**TASK ITEM**.
Find "Tap the Marmara" in the data, then restate the line it sits in and every later line word for word, ending with the last line.

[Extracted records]
◇ ◇ ◇ ◇
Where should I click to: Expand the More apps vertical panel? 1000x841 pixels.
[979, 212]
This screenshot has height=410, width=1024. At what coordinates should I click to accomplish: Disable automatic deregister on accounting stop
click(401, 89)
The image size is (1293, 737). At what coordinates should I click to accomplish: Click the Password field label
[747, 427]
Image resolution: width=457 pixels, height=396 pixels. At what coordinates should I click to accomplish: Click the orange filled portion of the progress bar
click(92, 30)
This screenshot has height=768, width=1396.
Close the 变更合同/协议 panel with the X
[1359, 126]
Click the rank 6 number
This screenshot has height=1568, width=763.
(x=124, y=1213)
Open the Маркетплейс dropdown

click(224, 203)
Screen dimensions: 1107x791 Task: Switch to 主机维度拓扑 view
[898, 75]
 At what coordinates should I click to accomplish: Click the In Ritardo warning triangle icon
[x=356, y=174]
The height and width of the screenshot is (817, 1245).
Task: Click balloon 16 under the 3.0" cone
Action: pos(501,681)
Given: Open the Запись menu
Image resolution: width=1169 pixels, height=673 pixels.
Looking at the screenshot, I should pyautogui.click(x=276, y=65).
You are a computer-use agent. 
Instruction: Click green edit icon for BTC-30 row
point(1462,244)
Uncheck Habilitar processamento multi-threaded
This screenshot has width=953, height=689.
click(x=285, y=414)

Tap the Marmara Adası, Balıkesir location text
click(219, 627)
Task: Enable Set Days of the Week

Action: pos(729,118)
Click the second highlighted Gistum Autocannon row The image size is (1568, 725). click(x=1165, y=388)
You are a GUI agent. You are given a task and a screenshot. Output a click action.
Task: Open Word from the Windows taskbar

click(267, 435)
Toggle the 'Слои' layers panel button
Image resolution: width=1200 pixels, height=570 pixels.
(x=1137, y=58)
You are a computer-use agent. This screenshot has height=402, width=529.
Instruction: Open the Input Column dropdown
◇ ◇ ◇ ◇
**EXERCISE SOLUTION**.
Tap the Marmara Adası, Balıkesir location text
click(219, 627)
Task: Enable Set Days of the Week

Action: pos(729,118)
Click the second highlighted Gistum Autocannon row The image size is (1568, 725). click(x=1165, y=388)
You are a GUI agent. You are given a task and a screenshot. Output a click action.
Task: Open Word from the Windows taskbar

click(267, 435)
Toggle the 'Слои' layers panel button
Image resolution: width=1200 pixels, height=570 pixels.
(x=1137, y=58)
You are a computer-use agent. This screenshot has height=402, width=529.
Instruction: Open the Input Column dropdown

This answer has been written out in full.